EXERCISE PROMPT
In the web design post, copy the stretch from "I can’t think" through "entirely different story.", swapping "studios" for "workshops".

DOCUMENT EXCERPT
....................

• It’s the difference that makes the difference!

    { Posted on Jun 10 2012 by seoman }
    Categories : news area

    I can’t think of any other creative medium where someone spends so much time and effort handcrafting a piece of work just so the audience can experience something else entirely.

    Look at the print industry. The end result looks exactly like the designer intended. Well, ahem, usually. A film director has a pretty good idea how his or her film is going to appear in a local theater. Television studios have banks of monitors of different types to get an overall impression of what viewers are going to see. Even recording studios have miserable, tinny, little speakers to hear what people using cheap transistor radios are receiving.

    But web pages are an entirely different story.

    No matter how much effort a web site designer puts into his or her work, there are millions of people out there who will see something other than the designer intended. Some of the differences are caused by different browsers and some by different computers, monitors and operating systems. In a perfect world, the web site designer would have a bank of monitors like the television studio each running different browsers on various computer platforms. Dream on…

    Of the three main platforms, PCs running some flavor of Windows are used by the majority of viewers. The Macintosh has a lesser audience in terms of viewers but is the platform favored by (graphic) designers creating web sites. UNIX boxes used for scientific and educational use and servers are relatively rare, but not insignificant.

    The worst crime a web designer can commit is to ignore the other platforms — and it happens all the time. The print designer who has turned her hand to site design will probably expect her beautiful Mac-based site to look similar to everyone else. It won’t. The PC designer will fill a page with beautiful JPEG images ignorant of the fact that the Mac user sees a totally washed-out set of pictures. Too bad.

....................

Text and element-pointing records

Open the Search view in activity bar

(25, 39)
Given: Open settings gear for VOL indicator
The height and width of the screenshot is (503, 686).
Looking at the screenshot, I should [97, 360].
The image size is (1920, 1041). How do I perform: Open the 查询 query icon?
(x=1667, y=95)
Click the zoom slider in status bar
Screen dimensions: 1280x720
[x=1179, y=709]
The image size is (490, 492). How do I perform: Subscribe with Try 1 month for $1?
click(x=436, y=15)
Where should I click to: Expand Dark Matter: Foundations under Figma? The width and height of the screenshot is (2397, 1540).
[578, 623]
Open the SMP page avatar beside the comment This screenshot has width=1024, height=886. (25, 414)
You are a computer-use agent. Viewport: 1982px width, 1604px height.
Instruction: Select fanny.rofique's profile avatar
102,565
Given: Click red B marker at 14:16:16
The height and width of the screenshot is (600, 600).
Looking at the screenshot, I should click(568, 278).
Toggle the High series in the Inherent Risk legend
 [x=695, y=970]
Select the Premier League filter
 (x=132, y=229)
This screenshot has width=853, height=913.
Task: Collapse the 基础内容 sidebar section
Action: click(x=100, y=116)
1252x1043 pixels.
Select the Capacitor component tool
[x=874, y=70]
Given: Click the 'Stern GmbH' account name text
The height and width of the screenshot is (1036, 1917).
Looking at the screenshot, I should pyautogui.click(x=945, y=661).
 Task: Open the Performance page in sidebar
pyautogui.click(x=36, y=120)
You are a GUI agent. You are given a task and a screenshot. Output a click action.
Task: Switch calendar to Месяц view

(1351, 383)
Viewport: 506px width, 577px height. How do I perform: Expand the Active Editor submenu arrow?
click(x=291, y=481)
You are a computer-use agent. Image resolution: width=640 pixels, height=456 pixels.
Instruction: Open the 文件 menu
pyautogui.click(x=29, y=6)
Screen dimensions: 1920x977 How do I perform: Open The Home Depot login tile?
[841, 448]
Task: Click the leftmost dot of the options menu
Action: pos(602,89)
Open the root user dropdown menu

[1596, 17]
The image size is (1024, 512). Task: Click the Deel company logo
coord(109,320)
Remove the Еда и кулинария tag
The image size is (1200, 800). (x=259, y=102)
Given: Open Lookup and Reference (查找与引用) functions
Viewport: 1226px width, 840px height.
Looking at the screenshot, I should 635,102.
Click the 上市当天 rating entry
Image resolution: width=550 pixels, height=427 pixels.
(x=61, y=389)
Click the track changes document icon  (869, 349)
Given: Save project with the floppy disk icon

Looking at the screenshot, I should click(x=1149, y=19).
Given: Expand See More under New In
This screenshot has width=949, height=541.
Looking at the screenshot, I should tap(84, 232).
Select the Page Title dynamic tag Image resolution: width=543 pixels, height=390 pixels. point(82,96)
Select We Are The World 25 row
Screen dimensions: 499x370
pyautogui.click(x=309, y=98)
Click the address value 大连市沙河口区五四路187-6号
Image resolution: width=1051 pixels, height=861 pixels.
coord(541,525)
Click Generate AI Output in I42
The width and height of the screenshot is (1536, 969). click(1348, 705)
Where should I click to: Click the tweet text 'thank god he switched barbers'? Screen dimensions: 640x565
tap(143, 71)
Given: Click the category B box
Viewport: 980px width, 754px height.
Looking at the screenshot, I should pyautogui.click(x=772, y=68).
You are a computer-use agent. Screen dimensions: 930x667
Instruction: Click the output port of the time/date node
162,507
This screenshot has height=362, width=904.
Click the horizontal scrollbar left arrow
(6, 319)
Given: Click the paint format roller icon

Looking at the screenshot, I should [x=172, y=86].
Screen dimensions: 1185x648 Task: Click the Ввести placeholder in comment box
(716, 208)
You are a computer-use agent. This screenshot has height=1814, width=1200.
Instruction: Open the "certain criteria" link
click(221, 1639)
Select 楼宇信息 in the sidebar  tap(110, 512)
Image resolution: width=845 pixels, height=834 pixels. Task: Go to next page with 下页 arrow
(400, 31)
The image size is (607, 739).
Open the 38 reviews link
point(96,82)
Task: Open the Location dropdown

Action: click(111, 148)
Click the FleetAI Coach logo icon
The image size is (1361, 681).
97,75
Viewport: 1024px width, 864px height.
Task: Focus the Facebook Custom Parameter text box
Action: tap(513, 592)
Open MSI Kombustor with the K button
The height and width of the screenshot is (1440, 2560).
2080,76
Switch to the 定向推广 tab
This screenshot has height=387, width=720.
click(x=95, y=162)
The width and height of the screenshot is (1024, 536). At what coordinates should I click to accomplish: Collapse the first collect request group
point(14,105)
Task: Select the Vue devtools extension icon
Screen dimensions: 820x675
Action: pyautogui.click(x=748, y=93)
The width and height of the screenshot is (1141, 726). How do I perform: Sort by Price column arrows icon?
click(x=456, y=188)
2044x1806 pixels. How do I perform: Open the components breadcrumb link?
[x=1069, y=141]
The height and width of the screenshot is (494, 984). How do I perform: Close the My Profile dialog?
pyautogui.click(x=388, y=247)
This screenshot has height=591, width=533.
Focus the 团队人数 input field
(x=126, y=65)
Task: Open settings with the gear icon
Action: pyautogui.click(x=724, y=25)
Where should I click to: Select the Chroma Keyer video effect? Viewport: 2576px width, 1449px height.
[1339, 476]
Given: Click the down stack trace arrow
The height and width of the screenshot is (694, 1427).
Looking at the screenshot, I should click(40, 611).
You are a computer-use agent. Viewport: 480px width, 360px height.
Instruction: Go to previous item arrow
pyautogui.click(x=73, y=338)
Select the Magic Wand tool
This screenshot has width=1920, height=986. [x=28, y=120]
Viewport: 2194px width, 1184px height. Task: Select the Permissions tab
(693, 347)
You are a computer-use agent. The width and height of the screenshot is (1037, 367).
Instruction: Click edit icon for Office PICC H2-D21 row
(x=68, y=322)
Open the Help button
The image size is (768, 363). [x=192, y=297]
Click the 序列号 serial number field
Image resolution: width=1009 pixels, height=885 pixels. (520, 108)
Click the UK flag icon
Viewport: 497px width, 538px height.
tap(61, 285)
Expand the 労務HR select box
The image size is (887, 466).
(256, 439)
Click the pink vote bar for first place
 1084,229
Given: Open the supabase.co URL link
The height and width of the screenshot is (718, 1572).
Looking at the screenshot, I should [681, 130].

....................

EXERCISE RESULT
I can’t think of any other creative medium where someone spends so much time and effort handcrafting a piece of work just so the audience can experience something else entirely.

    Look at the print industry. The end result looks exactly like the designer intended. Well, ahem, usually. A film director has a pretty good idea how his or her film is going to appear in a local theater. Television workshops have banks of monitors of different types to get an overall impression of what viewers are going to see. Even recording workshops have miserable, tinny, little speakers to hear what people using cheap transistor radios are receiving.

    But web pages are an entirely different story.